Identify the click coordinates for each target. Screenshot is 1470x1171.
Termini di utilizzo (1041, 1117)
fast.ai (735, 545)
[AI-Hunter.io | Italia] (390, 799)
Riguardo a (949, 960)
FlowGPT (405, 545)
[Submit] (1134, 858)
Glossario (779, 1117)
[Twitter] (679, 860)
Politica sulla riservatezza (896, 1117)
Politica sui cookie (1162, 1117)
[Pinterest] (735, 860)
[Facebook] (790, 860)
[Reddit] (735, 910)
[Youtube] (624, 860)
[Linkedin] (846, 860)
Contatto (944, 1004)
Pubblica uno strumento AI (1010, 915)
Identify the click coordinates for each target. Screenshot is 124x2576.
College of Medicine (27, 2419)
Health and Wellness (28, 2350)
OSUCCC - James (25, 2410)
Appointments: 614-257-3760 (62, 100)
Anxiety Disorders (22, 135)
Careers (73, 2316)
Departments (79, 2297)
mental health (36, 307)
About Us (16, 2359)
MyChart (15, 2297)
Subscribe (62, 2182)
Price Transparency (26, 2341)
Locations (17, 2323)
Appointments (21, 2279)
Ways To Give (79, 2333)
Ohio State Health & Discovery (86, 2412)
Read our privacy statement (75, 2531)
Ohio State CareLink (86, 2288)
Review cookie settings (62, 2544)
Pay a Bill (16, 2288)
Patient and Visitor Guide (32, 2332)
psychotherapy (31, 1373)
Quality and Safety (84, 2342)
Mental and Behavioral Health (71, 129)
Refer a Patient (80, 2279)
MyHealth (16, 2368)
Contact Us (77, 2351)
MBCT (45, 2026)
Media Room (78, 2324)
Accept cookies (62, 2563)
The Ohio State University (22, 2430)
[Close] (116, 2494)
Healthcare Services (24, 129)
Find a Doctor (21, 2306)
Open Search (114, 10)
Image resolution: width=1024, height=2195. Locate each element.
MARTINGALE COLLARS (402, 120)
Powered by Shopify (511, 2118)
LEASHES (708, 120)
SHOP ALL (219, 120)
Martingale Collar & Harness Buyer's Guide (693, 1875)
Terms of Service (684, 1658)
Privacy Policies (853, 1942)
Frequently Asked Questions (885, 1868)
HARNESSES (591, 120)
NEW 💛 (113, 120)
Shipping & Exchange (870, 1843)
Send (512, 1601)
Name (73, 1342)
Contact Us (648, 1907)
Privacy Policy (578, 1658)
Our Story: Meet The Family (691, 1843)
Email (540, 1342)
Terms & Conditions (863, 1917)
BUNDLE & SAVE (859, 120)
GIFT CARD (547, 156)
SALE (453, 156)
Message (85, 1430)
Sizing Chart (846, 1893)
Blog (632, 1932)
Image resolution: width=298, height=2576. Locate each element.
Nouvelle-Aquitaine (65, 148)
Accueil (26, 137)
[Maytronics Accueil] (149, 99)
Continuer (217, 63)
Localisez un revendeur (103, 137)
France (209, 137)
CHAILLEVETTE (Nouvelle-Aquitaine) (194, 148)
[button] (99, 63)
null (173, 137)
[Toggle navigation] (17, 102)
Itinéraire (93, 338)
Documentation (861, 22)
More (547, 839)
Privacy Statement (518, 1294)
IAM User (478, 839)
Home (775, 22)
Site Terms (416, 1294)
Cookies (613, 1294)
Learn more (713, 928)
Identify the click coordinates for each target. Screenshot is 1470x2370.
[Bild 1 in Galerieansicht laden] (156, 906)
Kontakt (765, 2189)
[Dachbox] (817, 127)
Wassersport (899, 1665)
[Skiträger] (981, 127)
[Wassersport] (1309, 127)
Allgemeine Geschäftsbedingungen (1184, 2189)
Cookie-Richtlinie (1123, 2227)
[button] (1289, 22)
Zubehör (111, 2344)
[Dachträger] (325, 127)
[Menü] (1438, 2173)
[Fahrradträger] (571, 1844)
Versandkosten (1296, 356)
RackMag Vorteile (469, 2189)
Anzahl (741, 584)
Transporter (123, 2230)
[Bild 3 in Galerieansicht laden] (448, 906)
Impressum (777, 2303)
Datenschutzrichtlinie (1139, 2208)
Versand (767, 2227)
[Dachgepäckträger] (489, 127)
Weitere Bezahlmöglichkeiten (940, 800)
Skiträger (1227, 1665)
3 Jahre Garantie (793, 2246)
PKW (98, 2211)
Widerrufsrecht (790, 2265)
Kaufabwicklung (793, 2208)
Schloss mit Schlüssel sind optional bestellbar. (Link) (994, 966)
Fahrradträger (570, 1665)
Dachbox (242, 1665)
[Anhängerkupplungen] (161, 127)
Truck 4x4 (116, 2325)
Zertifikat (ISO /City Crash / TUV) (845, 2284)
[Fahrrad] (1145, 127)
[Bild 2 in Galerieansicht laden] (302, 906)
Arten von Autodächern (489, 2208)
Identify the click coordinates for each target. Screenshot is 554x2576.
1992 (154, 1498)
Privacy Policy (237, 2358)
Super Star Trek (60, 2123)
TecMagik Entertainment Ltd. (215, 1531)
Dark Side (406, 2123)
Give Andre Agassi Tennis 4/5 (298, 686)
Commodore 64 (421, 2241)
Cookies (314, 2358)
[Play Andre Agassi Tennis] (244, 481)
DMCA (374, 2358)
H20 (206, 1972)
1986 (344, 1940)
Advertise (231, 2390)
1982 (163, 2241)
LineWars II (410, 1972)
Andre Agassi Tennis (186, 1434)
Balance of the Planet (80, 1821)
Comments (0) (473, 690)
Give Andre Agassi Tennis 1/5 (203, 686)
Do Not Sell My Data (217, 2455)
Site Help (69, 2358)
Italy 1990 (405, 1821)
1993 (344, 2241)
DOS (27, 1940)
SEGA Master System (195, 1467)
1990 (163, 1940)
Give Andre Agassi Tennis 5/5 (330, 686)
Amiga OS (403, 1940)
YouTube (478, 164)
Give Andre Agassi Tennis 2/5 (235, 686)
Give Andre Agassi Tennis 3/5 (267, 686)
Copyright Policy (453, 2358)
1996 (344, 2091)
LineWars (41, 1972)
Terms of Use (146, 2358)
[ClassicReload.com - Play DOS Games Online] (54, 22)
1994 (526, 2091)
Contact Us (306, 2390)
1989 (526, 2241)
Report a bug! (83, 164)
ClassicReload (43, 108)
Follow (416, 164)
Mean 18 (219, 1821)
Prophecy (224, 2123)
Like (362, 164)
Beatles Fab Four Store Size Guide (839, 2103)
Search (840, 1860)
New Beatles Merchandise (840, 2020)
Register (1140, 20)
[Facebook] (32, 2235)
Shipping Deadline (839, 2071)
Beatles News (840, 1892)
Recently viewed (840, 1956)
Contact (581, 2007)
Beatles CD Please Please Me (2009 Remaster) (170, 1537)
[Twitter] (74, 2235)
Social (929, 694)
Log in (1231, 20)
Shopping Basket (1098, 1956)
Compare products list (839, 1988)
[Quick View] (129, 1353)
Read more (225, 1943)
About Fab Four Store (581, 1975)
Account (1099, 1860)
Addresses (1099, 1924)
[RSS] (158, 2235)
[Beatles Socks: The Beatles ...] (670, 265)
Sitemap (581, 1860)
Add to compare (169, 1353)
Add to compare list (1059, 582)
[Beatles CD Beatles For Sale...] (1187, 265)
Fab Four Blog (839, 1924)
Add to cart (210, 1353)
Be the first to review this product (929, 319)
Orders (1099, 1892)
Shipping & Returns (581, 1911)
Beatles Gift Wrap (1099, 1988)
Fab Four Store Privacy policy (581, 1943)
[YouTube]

### DIRECTIONS:
Across the entries above, find each line with the word "Aquitaine" and please copy it out.

### TASK SOLUTION:
Nouvelle-Aquitaine (65, 148)
CHAILLEVETTE (Nouvelle-Aquitaine) (194, 148)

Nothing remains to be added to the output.